— DATA IN THIS EXERCISE —
· · ·

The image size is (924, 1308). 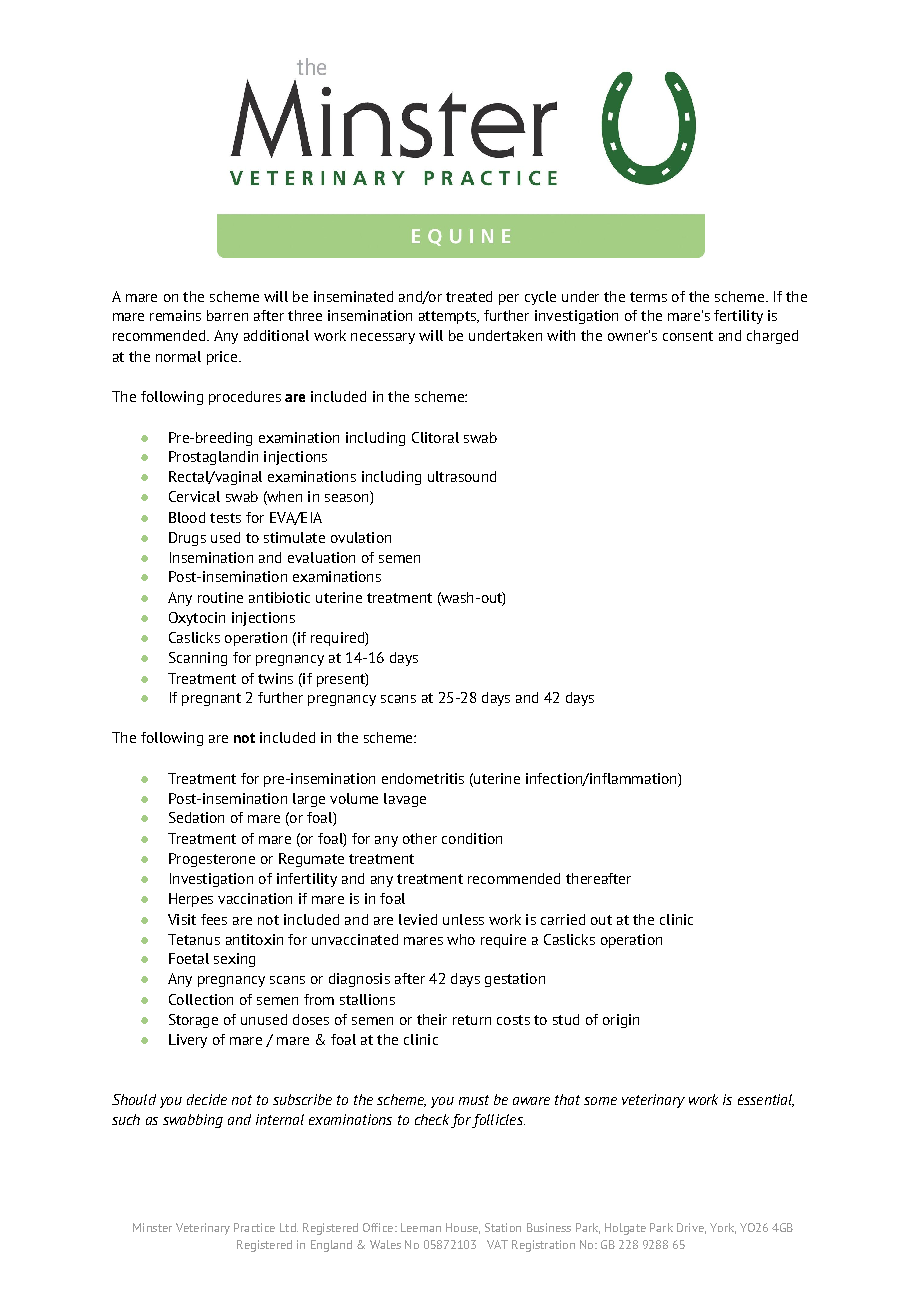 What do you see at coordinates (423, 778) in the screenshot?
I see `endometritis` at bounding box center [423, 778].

· · ·

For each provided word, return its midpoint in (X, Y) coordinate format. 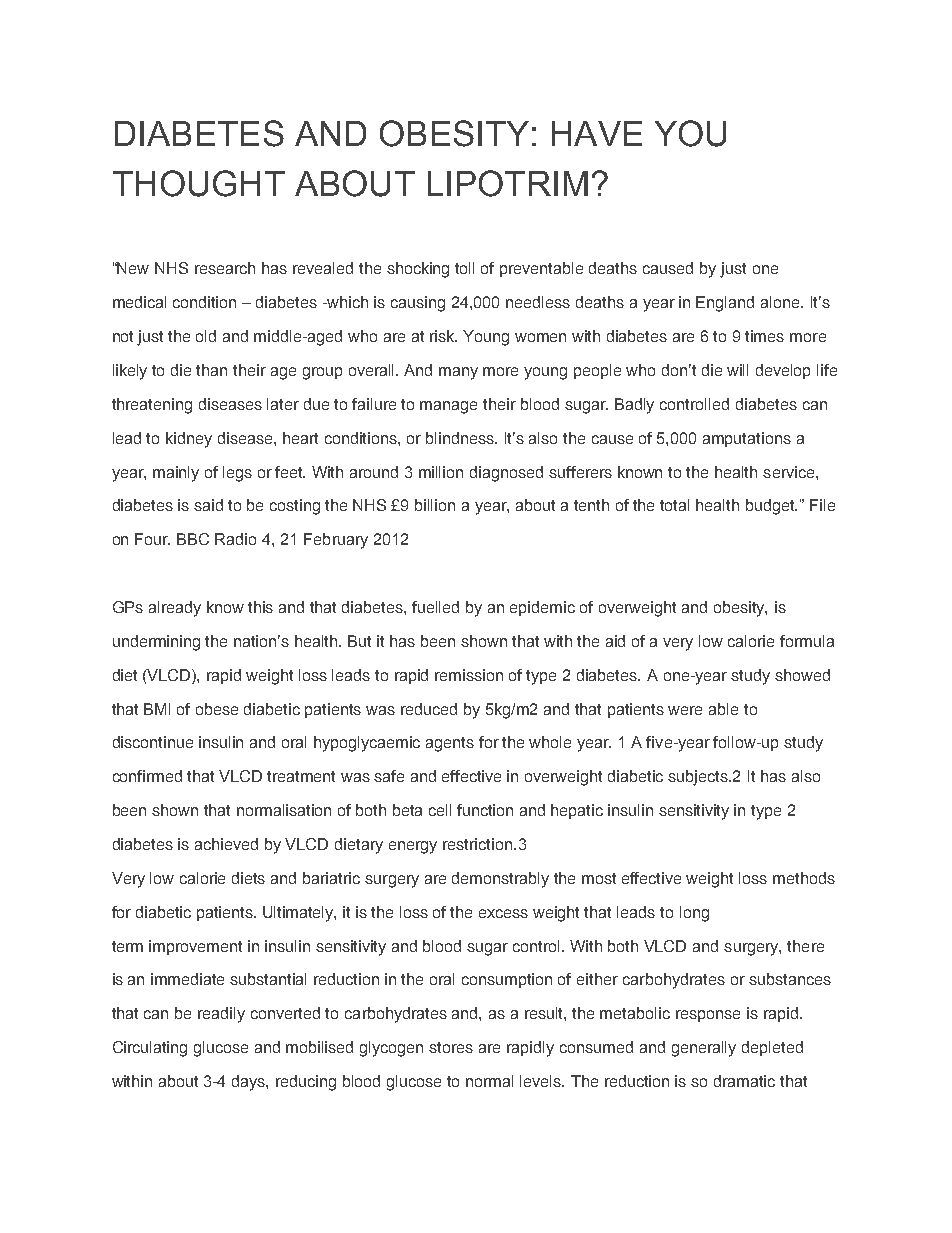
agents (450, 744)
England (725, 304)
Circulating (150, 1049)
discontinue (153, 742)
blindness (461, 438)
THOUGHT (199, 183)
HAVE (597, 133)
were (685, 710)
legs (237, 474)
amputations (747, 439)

· · ·

— YOUR INSTRUCTIONS —
Copy the lines from the one containing "Circulating (150, 1049)" through the one containing "amputations (747, 439)", including both of those lines.

— EXERCISE ANSWER —
Circulating (150, 1049)
discontinue (153, 742)
blindness (461, 438)
THOUGHT (199, 183)
HAVE (597, 133)
were (685, 710)
legs (237, 474)
amputations (747, 439)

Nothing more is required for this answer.